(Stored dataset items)
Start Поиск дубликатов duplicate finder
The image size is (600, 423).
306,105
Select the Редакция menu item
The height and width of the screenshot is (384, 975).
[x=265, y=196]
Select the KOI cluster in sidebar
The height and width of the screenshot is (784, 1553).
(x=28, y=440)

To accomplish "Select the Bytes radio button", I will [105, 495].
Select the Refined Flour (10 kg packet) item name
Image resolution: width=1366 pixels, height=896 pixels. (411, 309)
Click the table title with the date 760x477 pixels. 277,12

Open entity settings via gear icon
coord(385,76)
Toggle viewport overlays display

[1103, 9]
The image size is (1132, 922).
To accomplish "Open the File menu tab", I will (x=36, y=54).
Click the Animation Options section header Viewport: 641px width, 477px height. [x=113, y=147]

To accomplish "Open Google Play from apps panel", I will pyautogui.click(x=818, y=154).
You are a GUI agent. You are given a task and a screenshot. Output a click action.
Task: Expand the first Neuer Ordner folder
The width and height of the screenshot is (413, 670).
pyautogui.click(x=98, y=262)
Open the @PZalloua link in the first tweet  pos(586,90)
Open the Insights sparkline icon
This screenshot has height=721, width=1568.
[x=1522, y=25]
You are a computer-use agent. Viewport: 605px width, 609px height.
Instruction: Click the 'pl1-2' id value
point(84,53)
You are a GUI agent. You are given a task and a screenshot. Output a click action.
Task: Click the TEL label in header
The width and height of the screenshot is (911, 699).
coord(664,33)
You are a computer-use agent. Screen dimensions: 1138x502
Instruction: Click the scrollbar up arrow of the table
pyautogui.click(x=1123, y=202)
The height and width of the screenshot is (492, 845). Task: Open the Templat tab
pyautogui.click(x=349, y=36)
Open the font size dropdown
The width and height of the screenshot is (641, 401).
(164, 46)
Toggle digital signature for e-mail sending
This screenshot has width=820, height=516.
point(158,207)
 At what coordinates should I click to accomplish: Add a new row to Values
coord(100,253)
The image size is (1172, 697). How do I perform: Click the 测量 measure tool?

(WHAT TO PRODUCE) Keeping every character as it is, restate the lines above that run from the line with "Select the Refined" through the line with "Task: Expand the first Neuer Ordner folder", both included, and nothing else.

(TASK SOLUTION)
Select the Refined Flour (10 kg packet) item name
Image resolution: width=1366 pixels, height=896 pixels. (411, 309)
Click the table title with the date 760x477 pixels. 277,12

Open entity settings via gear icon
coord(385,76)
Toggle viewport overlays display

[1103, 9]
The image size is (1132, 922).
To accomplish "Open the File menu tab", I will (x=36, y=54).
Click the Animation Options section header Viewport: 641px width, 477px height. [x=113, y=147]

To accomplish "Open Google Play from apps panel", I will pyautogui.click(x=818, y=154).
You are a GUI agent. You are given a task and a screenshot. Output a click action.
Task: Expand the first Neuer Ordner folder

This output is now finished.